WHAT IS EXPECTED: Where the word "computer" appears in a line below, copy the whole line.

----- DATA RECORDS -----

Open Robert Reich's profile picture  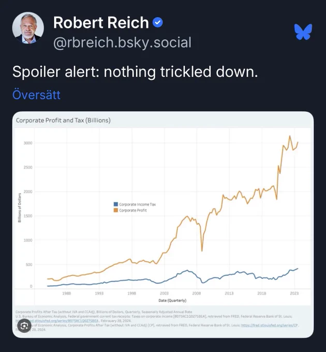[x=28, y=28]
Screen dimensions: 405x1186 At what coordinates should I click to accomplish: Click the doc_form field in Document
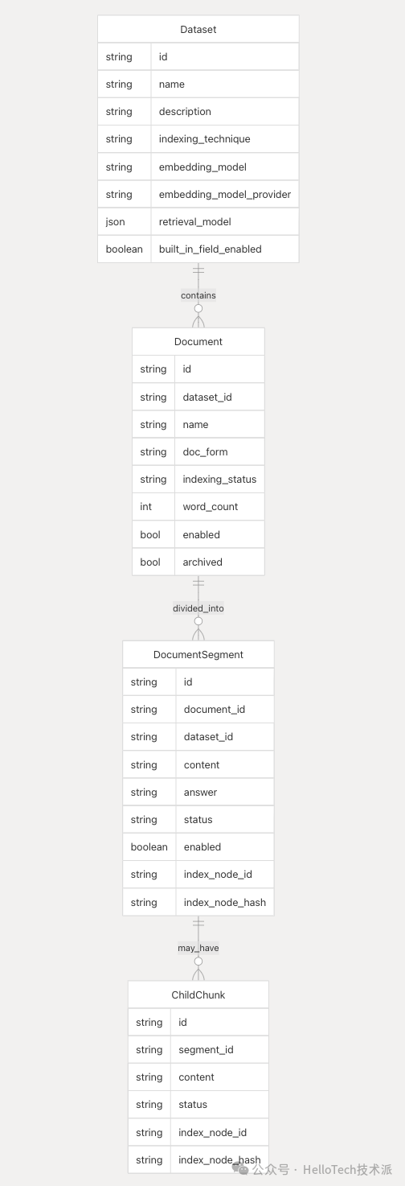click(198, 452)
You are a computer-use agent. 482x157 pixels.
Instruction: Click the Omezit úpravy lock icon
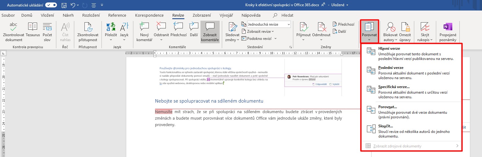pos(405,27)
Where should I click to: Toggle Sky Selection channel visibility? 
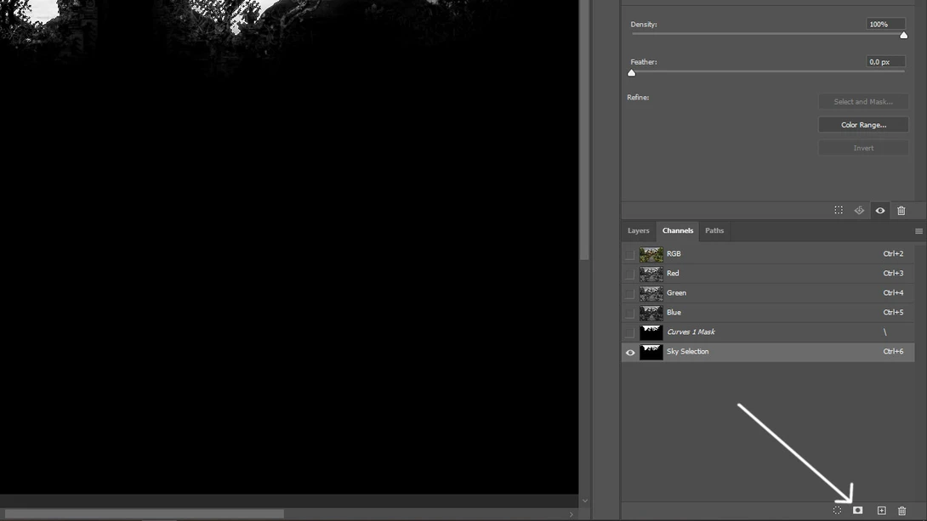click(x=630, y=351)
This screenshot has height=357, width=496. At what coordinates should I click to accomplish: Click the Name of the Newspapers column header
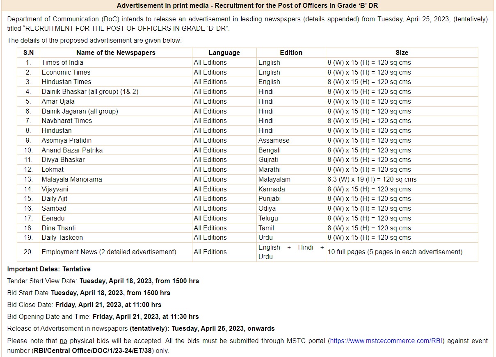(116, 52)
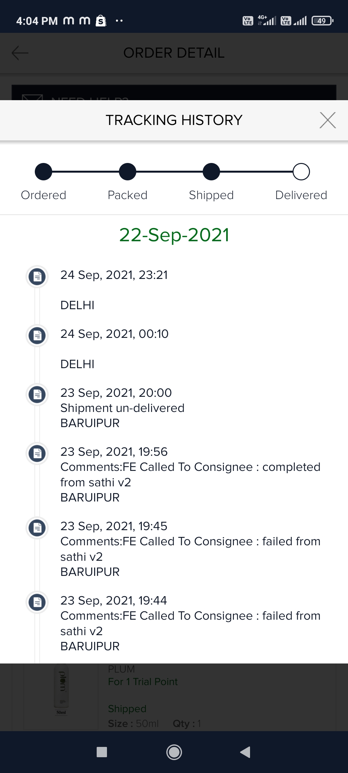The image size is (348, 773).
Task: Tap document icon for 19:56 completed call entry
Action: 37,453
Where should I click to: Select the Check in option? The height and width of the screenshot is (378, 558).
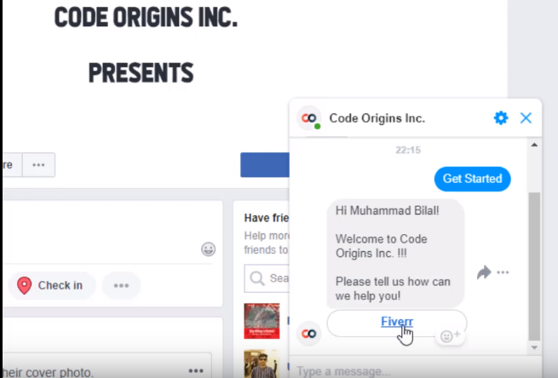[x=52, y=285]
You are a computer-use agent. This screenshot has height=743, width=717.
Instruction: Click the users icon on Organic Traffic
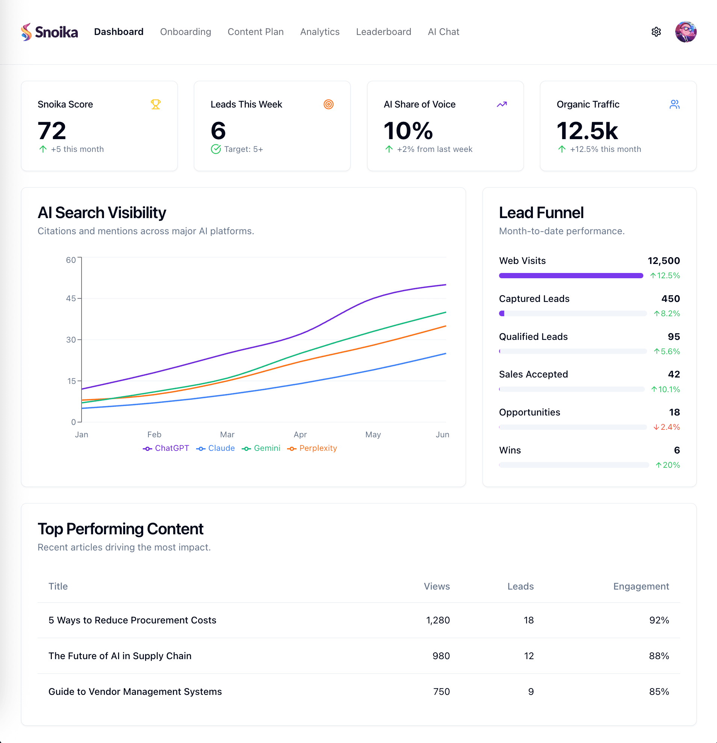pos(674,104)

-----

TASK SOLUTION:
You are a computer-use agent. 482x157 pixels.
You are a computer-use agent. This screenshot has height=743, width=717.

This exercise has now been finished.